Монах | страница 4
Проза «Дневника», местами сухая и лапидарная, местами описательная, местами расцвеченная фольклорными вставками, местами исполненная горькой публицистической патетики, делает его незаурядным литературно-историческим документом. Недаром даже С. Т. Колридж, выдающийся поэт английского романтизма и непримиримый критик «Монаха», нашел в «Дневнике» не только немалые литературные, но и нравственные достоинства, ибо автор впервые прорвался на его страницах из мира вымысла к реальной действительности, к гуманистическим ценностям. «Дневник» не просто документ времени, но документ, оставленный писателем, и в этом смысле, если вспомнить о нашем недавнем издательском прошлом, его место в серии «Литературные памятники», рядом с «Дневником для Стеллы» Свифта и пронзительными «Письмами из Ламбарене» Альберта Швейцера.
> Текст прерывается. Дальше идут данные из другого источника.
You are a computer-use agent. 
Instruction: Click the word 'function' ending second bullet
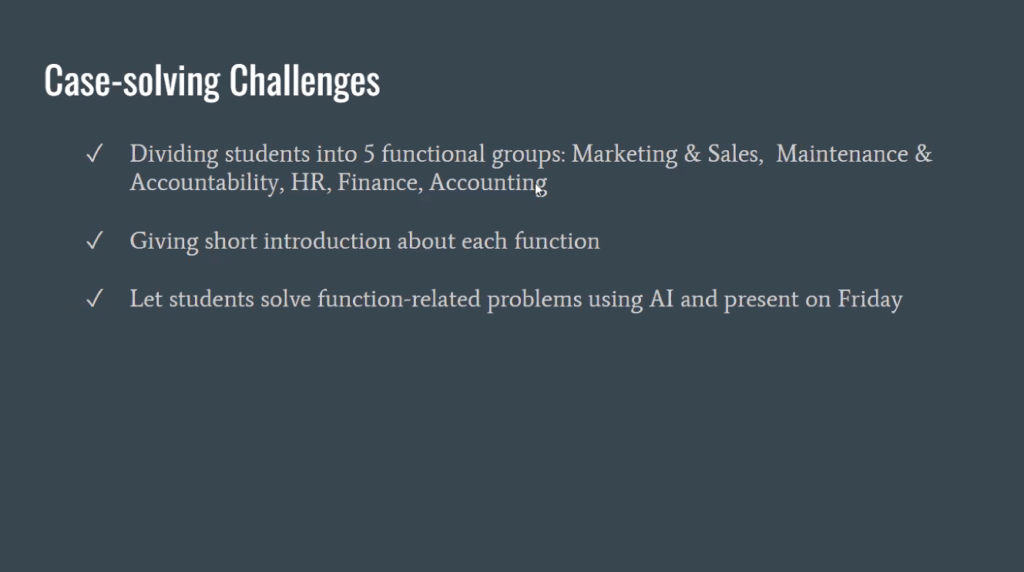coord(556,242)
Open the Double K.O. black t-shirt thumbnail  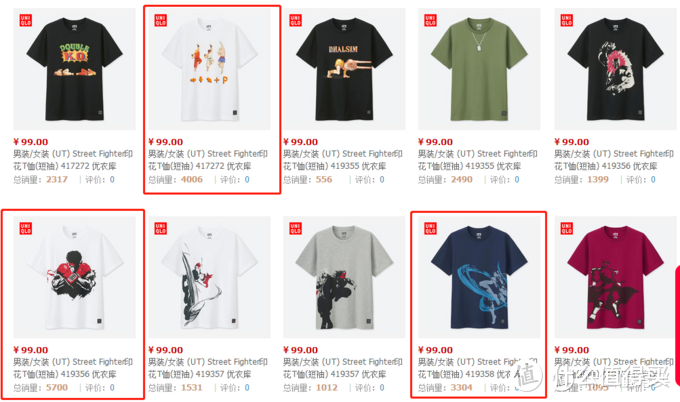[x=74, y=69]
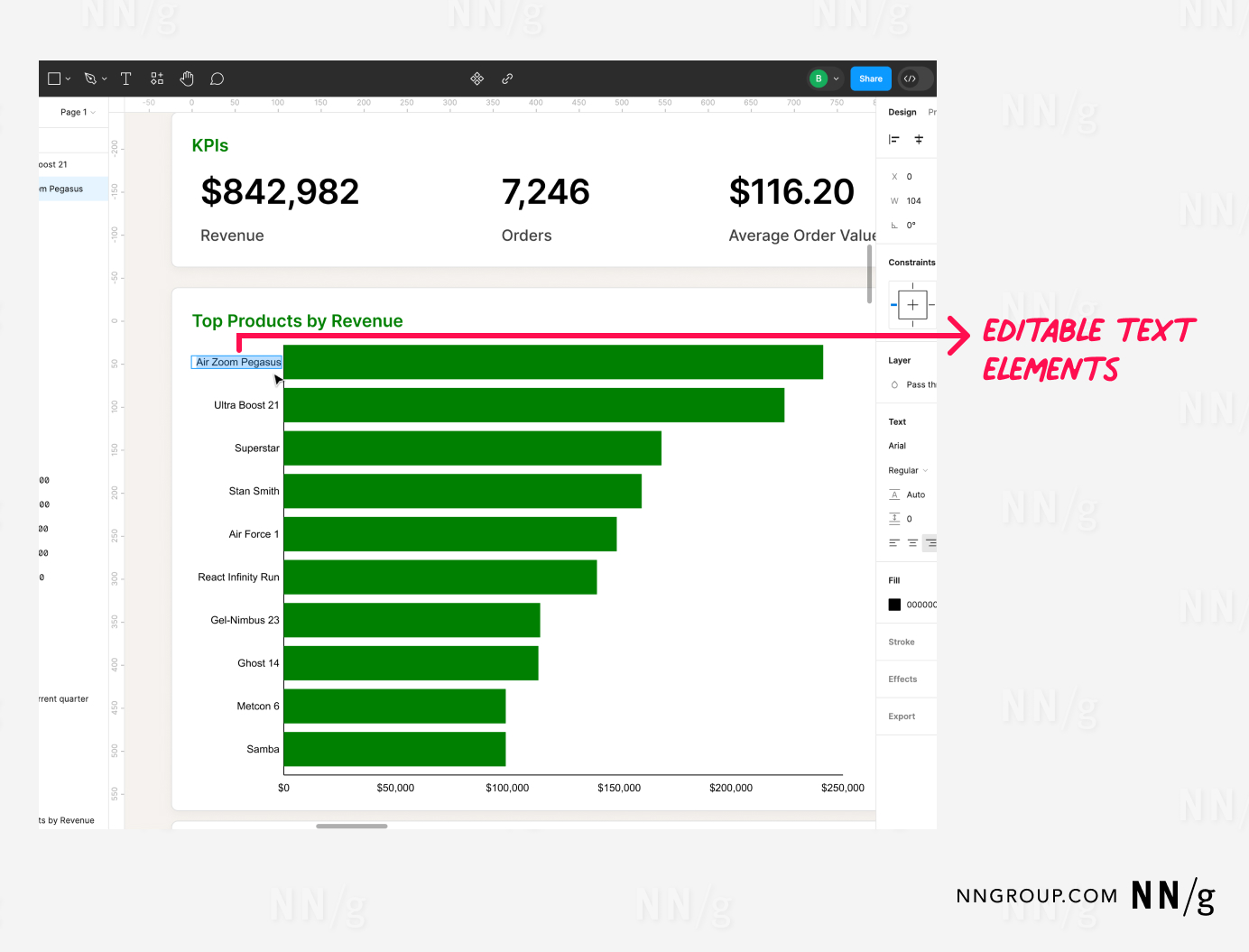Click the Create component icon
Viewport: 1249px width, 952px height.
[477, 79]
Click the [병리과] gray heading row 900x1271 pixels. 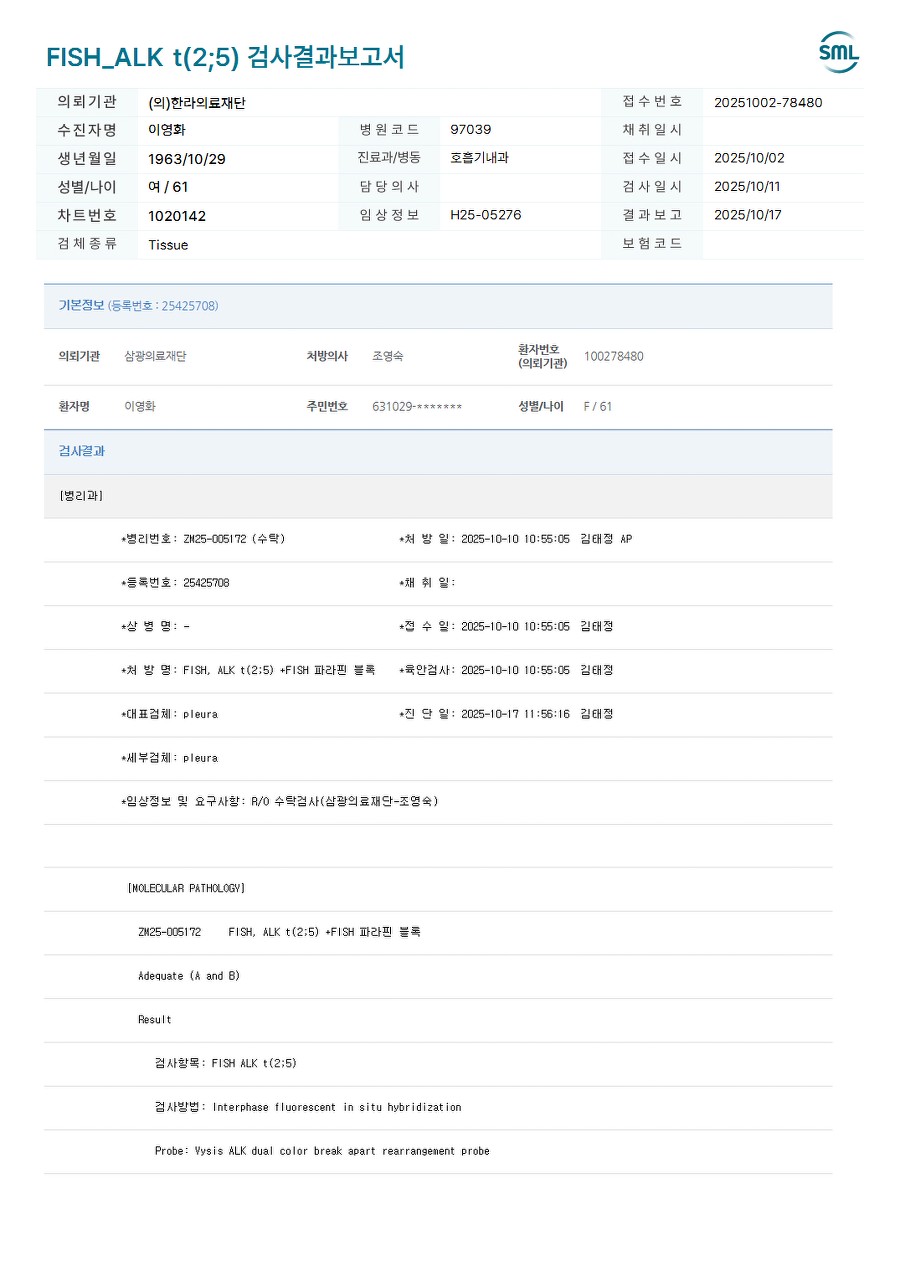click(438, 496)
К Льюису-прозаику, автору «Монаха», «Дневник» имеет и еще одно, косвенное, отношение. Между двумя плаваниями писатель предпринял поездку в Европу, где останавливался в 1816 году у Байрона в Швейцарии — тот жил тогда на вилле Деодати, где принимал гостей — поэта П. Б. Шелли с женой и Джона Полидори, врача и литератора. Легенда гласит, что эти четверо, пережидая шторм на Женевском озере, занялись ради времяпрепровождения сочинением страшных историй. По другим источникам, Льюис тоже принимал в этом участие.[4] Однако, если даже в ту ночь его там и не было, на вилле он, безусловно, побывал и со всеми ними встречался. Он был отменным рассказчиком, да и сама его фигура будила вполне определенные жуткие ассоциации с его романом. В 1818-м Мэри Шелли опубликовала знаменитого «Франкенштейна» — замысел якобы пришел к ней именно в ту бурную ночь; а еще через год Полидори напечатал «Вампира», открыв им «вампирическую» тему в английской беллетристике. Поэтому отнюдь не исключено, что визит Льюиса на Деодати, возможно, споспешествовал тому, что «готические» устремления обитателей виллы в конечном счете отлились в форму законченного литературного произведения.
Итак, произнесено ключевое слово — «готический».
Этим термином принято обозначать роман определенного типа, возникший на изломе эпохи просвещения и противоречащий канону просветительской прозы — ироничной, рациональной, отчасти чудаковатой (Лоренс Стерн), земной, крепко стоящей на почве посюстороннего существования и готовой дать этому существованию вполне здравое и, что особенно важно, исчерпывающее истолкование и объяснение. Увы! Претензии на исчерпывающее объяснение, то есть на установление истины в последней инстанции, всегда вызывали — и вызывают — сомнения у тех, кто справедливо считает, что абсолютная истина не дана человеку, по крайней мере в рамках его конкретного жизненного опыта, а сам человек отнюдь не предсказуем и не разложим на «юмóры» — так еще во времена Шекспира его современник, драматург Бен Джонсон назвал основные страсти и особенности личности, определяющие характер и линию поведения человека. Утверждение «Все понятно и объяснимо» закономерно вызывало Гамлетово — «Гораций, много в мире есть того, что вашей философии не снилось».